[[ Available data open ]]
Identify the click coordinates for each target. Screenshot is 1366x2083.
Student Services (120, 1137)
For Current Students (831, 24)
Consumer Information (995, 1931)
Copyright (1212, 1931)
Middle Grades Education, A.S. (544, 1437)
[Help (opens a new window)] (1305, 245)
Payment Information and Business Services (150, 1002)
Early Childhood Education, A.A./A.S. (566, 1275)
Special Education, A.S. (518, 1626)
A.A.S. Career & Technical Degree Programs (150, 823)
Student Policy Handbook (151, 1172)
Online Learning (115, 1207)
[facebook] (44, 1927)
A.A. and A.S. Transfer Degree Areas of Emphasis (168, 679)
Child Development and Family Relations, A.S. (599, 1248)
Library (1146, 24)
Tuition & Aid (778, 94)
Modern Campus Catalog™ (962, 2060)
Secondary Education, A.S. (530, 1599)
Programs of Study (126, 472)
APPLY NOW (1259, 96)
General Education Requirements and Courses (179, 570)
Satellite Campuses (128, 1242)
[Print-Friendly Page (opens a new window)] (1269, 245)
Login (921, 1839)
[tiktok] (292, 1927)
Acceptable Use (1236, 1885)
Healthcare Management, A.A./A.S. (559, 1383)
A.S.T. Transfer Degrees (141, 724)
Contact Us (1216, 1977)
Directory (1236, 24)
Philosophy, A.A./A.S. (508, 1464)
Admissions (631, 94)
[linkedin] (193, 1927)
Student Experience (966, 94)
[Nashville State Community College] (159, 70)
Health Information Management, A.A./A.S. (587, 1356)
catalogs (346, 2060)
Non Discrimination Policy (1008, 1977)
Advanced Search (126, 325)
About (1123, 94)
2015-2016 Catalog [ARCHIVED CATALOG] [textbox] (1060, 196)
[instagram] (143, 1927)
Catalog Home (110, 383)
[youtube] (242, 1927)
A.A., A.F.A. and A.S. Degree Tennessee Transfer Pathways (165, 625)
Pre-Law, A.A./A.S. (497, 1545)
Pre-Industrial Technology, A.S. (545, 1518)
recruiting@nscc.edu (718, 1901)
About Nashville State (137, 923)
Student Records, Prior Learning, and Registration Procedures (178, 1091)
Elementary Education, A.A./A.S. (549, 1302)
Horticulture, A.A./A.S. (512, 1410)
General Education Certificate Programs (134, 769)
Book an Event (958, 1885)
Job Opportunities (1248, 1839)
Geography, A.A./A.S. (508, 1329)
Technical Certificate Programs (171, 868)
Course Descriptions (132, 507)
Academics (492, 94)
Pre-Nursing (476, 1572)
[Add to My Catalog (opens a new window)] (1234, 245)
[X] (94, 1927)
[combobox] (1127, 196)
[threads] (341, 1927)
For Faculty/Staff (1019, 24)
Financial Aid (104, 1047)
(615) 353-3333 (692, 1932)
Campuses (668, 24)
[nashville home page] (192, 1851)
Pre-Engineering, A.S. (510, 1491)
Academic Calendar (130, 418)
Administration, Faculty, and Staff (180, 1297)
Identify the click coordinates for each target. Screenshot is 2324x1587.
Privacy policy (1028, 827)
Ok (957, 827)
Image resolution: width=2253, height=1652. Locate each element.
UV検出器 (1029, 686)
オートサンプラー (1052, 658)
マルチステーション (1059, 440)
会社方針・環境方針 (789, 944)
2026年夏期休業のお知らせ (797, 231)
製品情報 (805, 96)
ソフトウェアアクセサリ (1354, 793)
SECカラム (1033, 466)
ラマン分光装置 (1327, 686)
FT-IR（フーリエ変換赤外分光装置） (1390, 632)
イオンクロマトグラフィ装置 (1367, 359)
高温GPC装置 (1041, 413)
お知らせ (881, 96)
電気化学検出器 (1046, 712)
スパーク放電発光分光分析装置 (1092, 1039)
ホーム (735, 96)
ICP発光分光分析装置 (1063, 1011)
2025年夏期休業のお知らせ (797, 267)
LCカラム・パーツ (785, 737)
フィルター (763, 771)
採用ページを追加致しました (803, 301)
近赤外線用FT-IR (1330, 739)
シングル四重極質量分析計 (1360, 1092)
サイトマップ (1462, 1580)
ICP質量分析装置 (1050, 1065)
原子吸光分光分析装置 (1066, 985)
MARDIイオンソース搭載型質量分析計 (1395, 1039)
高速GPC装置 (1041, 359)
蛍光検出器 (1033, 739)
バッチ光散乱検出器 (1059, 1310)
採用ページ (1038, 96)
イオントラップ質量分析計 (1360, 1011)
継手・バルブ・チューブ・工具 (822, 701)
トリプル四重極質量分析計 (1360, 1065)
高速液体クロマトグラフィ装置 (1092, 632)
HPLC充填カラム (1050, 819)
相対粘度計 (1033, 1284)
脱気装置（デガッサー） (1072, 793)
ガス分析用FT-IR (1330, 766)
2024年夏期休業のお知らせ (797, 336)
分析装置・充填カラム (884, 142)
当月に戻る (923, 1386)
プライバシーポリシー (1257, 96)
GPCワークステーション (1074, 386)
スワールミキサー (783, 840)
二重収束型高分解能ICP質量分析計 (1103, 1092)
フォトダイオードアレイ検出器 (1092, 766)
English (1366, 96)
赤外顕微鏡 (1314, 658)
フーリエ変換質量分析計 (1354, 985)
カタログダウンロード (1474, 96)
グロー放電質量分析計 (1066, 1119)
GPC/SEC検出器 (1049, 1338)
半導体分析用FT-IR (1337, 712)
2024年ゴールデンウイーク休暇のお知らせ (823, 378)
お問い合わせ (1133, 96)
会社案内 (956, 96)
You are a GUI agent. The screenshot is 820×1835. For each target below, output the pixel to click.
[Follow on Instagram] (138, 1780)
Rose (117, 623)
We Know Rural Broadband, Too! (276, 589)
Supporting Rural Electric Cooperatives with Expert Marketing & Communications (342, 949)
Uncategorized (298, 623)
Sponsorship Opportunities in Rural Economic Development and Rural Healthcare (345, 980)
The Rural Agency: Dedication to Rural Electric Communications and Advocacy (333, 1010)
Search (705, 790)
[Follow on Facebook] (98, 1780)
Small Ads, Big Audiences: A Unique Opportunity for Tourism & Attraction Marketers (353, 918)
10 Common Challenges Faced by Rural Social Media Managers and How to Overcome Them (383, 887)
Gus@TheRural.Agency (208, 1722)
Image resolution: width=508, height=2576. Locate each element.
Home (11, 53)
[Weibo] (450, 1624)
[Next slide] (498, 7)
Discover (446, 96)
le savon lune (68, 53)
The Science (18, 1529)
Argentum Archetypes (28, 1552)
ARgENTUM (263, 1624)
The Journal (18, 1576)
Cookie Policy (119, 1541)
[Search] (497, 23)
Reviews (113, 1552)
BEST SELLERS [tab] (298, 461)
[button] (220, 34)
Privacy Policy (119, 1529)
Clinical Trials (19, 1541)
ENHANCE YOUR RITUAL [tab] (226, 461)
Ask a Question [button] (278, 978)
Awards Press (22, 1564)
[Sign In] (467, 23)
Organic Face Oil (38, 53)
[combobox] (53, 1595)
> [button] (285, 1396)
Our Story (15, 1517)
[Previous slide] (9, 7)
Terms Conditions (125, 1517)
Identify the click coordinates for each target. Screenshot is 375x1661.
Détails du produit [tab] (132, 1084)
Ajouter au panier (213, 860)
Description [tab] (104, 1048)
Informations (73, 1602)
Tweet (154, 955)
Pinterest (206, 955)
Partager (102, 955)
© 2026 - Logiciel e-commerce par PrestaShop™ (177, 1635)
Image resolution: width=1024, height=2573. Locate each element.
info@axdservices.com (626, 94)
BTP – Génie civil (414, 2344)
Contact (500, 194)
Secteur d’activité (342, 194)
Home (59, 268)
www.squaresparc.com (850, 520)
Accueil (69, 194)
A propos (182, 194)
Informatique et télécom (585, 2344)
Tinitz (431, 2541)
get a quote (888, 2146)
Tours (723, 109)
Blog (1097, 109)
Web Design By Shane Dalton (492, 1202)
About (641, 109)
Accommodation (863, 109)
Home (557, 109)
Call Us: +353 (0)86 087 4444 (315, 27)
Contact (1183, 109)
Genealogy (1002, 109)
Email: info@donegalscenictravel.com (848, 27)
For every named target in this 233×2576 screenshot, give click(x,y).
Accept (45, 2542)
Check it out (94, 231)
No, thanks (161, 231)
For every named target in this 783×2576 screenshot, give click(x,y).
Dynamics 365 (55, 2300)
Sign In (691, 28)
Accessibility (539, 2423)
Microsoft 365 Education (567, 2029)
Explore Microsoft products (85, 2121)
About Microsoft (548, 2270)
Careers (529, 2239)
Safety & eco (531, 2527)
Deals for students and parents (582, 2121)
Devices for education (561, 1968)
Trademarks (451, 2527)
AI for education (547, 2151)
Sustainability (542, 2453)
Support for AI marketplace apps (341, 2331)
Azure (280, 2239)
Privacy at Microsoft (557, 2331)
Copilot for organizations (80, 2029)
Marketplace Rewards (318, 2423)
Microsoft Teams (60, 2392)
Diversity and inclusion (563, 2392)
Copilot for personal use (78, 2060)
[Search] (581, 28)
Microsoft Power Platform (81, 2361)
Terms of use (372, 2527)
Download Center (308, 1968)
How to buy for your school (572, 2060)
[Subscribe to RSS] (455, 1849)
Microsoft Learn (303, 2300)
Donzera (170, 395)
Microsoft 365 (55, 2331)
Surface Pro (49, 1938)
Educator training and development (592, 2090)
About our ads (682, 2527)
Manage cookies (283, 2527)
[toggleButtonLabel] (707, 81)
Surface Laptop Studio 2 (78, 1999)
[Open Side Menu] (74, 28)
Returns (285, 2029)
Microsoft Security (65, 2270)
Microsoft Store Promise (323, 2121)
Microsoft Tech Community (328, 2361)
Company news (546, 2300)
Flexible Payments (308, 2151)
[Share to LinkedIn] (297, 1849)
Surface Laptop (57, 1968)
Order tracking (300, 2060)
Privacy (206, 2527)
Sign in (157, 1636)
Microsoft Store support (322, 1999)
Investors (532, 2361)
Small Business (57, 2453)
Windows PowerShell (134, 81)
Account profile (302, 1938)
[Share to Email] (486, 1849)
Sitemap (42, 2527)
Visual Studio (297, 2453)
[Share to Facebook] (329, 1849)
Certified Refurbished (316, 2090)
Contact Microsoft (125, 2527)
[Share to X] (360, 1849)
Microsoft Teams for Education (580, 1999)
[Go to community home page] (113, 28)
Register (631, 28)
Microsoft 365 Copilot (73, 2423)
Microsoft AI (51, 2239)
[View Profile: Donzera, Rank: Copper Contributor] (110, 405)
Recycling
[[ Available data closed ]]
__Activity__.
A word-for-word copy of the lines above from the one with "Marketplace Rewards (318, 2423)" through the one with "Donzera (170, 395)", inclusive, is the only output wanted.

__The answer__.
Marketplace Rewards (318, 2423)
Microsoft Teams (60, 2392)
Diversity and inclusion (563, 2392)
Copilot for personal use (78, 2060)
[Search] (581, 28)
Microsoft Power Platform (81, 2361)
Terms of use (372, 2527)
Download Center (308, 1968)
How to buy for your school (572, 2060)
[Subscribe to RSS] (455, 1849)
Microsoft Learn (303, 2300)
Donzera (170, 395)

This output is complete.